Segment Start: PROVIDED PASSAGE

By Staff Writer Arya Jha
I caught up with Eric Krasno as he was walking into the Marigny section of New Orleans, on his last day in town before he departed for his West Coast Tour.
Read on as he discusses his shows at Brick and Mortar on 10/7 and Terrapin Crossroads on 10/8 &10/9, as well as his experiences playing with Phil Lesh, Eric Krasno Band’s future sounds, and plenty more!
BISS List (BL): Congratulations on your July release of Blood From A Stone, and Eric Krasno Band tour!
Eric Krasno (EK): Thank you, yea I am looking forward to bringing the band out west, it's going to be great.
BL: You already have such a widespread fanbase, who know your work very well. How is the reaction of your live audience been to the new music of Eric Krasno Band?
EK: Oh it’s been great! You know, because, this album is a little bit of a departure from Lettuce and Soulive. The people who follow close enough, know the other stuff I’ve done, they’ve heard some of the stuff I’ve done with artists like Aaron Neville, more of my songwriting side. This album kind of showcases a little bit of it all, you know, it’s like people get down, and groove with us, but it’s more about the songs, it’s more about the guitar playing. I’m really excited because the band has kind of taken the songs to new places, because I have such a killer band. And it’s a big band, well it’s fairly big, its like 6 of us. So it’s a really big sound and people have been really diggin it. As the album has kind of gotten out there to more people, people are starting to know the music more, and know more of the songs, which is cool, so yea its exciting!
BL: The music community has been keen to notice the debut of strong, vintage sounding, Kraz-Vocals on this project! Along with your lyrical partner Dave Gutter, many of these songs on Blood From A Stone were initially written for other people. To what extent did you alter these previously written tunes to match the sound and message of Eric Krasno Band? Were you able to adapt these lyrics to your own project easily?

Segment End: PROVIDED PASSAGE
Segment Start: DATA BLOCK

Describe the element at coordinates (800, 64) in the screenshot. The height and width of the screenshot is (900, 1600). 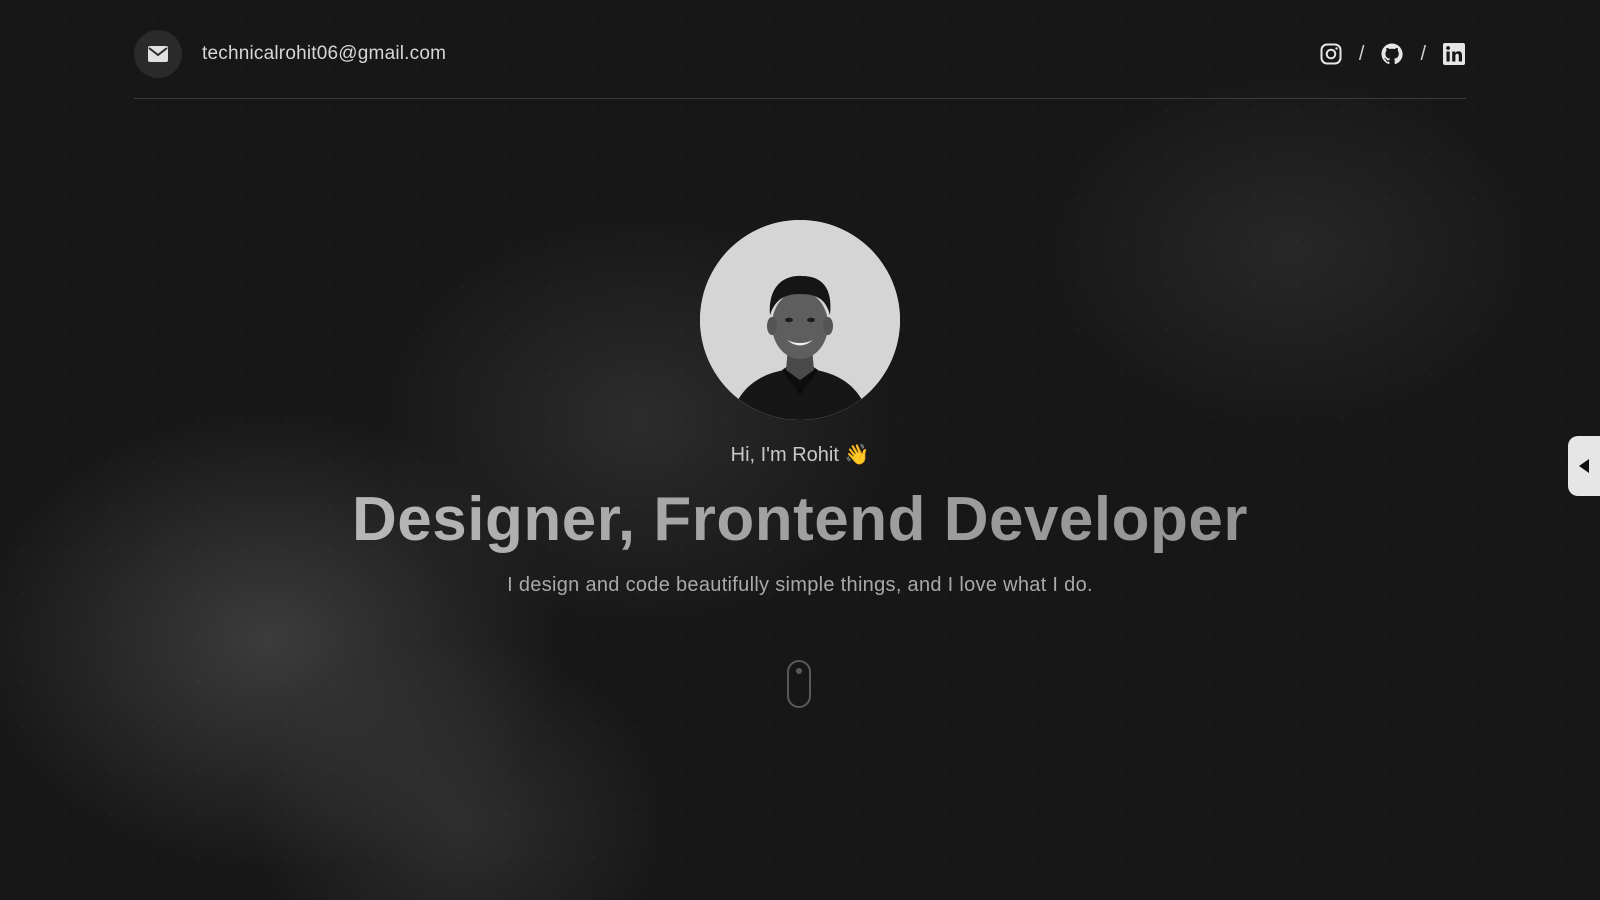
I see `top-header: technicalrohit06@gmail.com / /` at that location.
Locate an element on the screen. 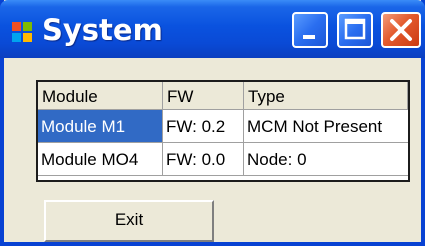 The width and height of the screenshot is (425, 246). close-button is located at coordinates (401, 30).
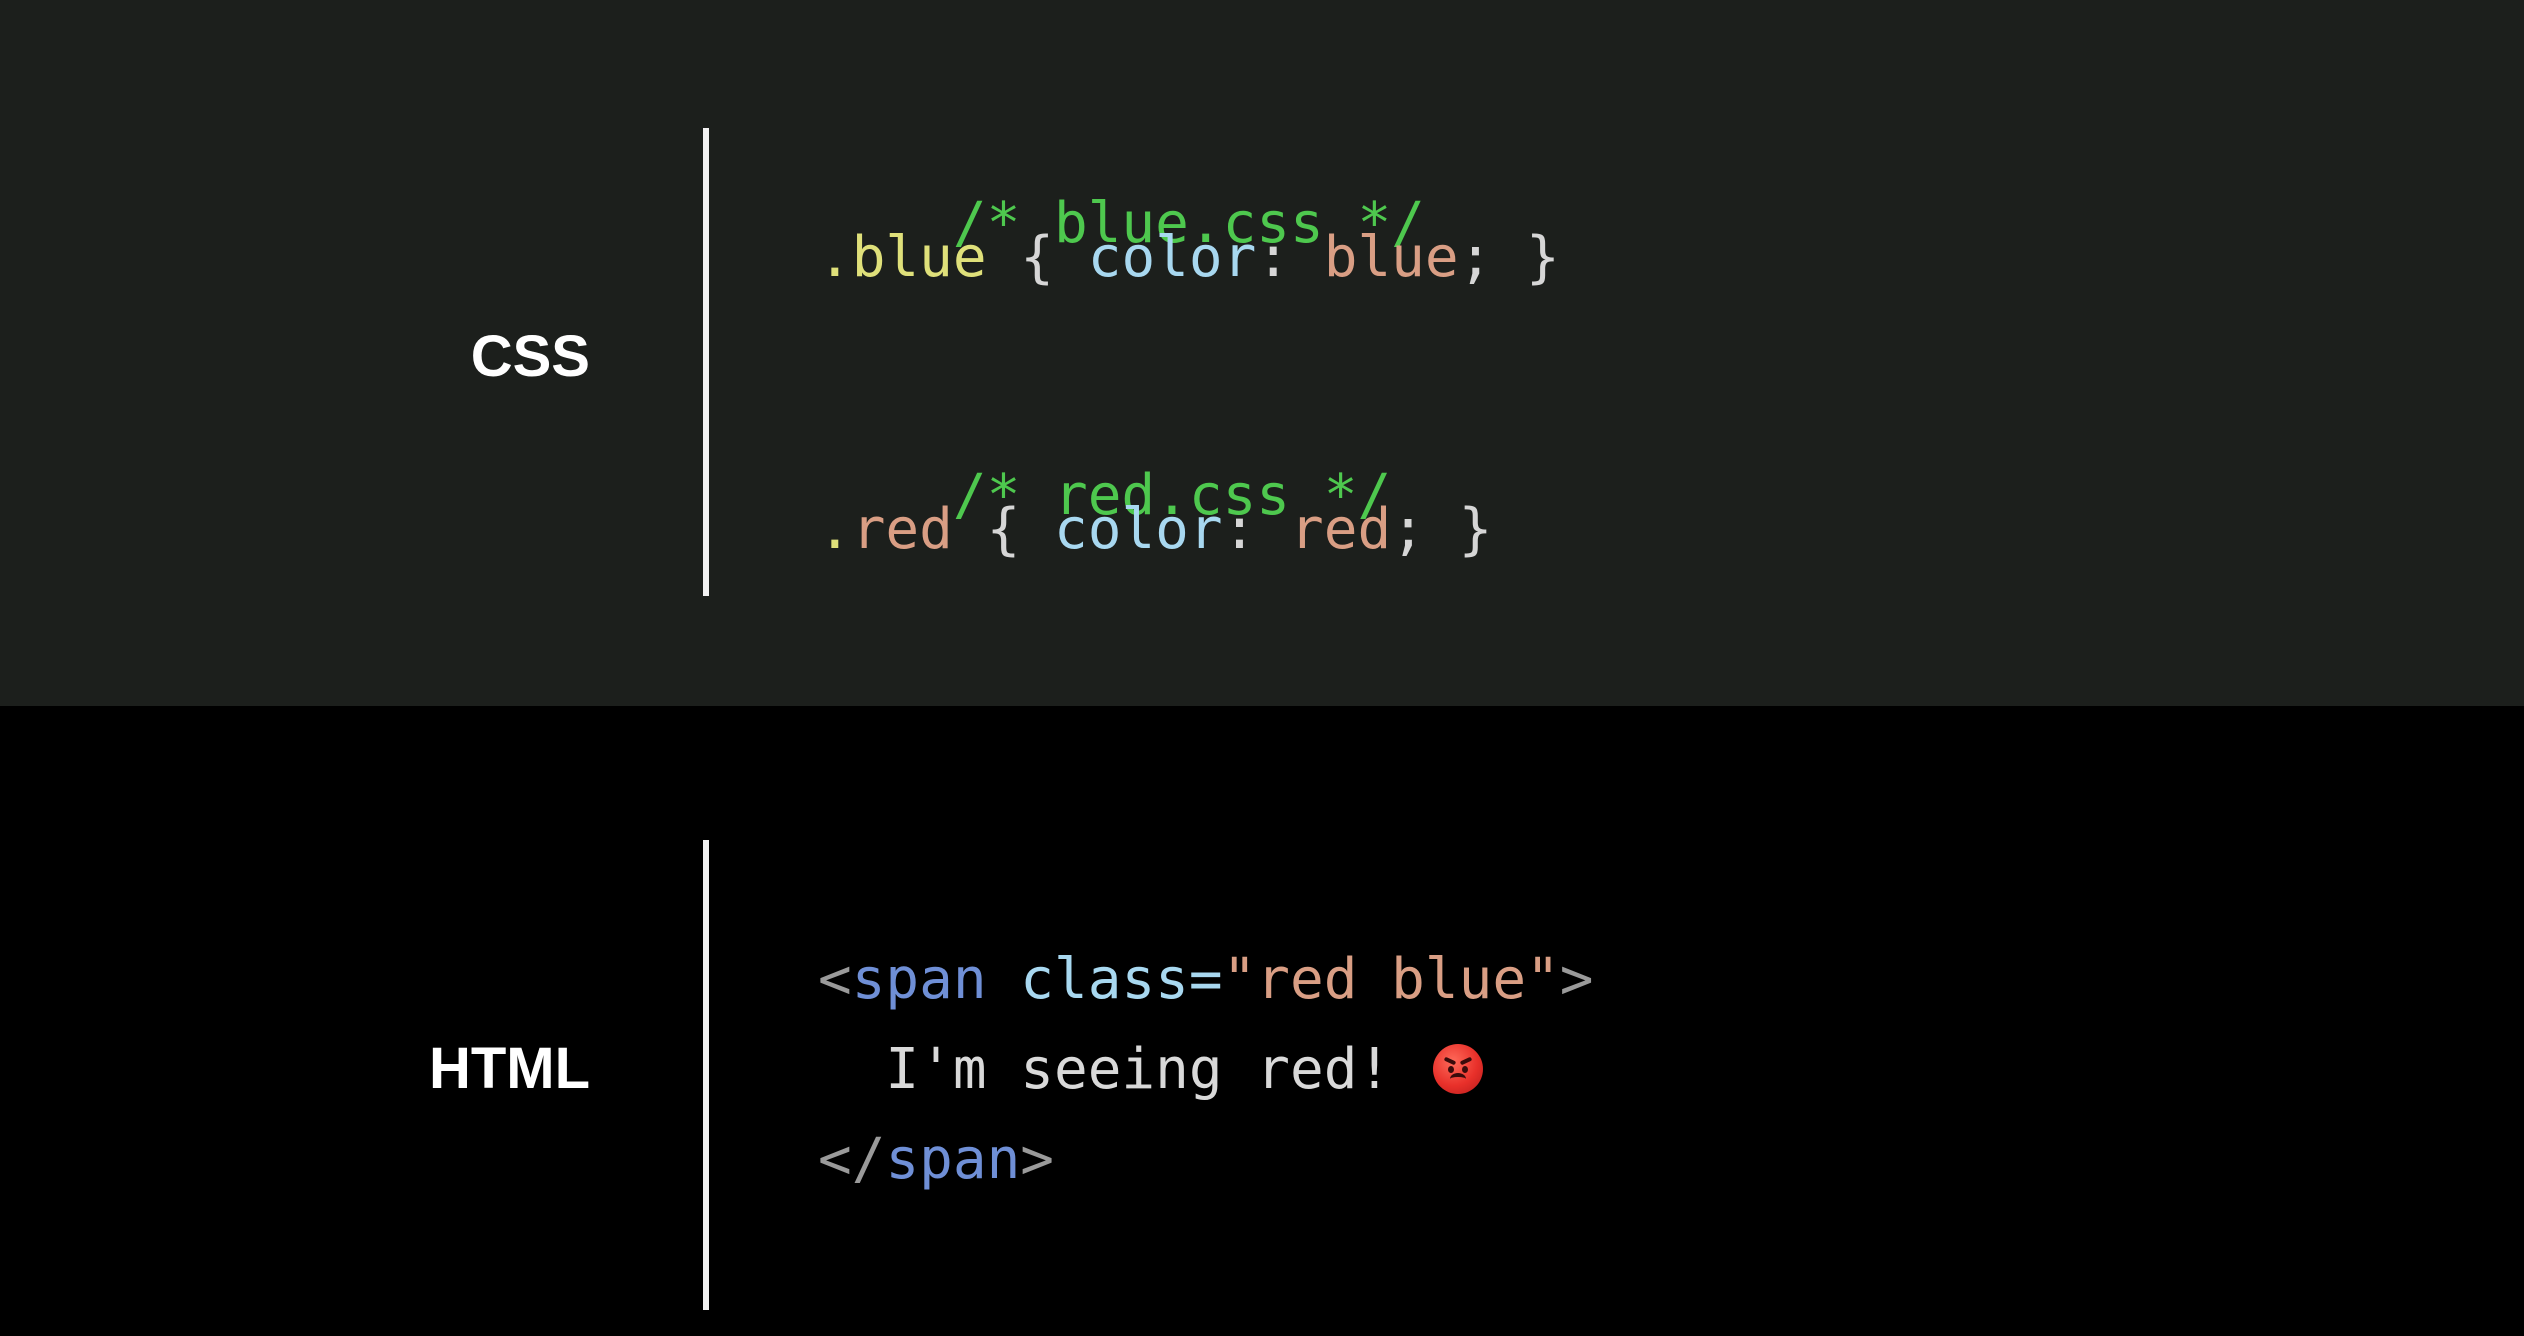 The image size is (2524, 1336). Describe the element at coordinates (1004, 980) in the screenshot. I see `tag-space` at that location.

Segment End: DATA BLOCK

QUESTIONS TO ANSWER:
a - Answer these from the interview:
(i) Which section of New Orleans was Eric Krasno walking into when the interviewer caught up with him?
(ii) On which dates does he play Terrapin Crossroads?
(iii) How many members does he say Eric Krasno Band has?
b - In the interview, why does Krasno say he is really excited about the band's live performances of the new songs?

ANSWERS FOR THIS EXERCISE:
a -
(i) The Marigny section.
(ii) 10/8 and 10/9.
(iii) Six.

b - He is excited because the band has taken the songs to new places, which he credits to having such a killer band.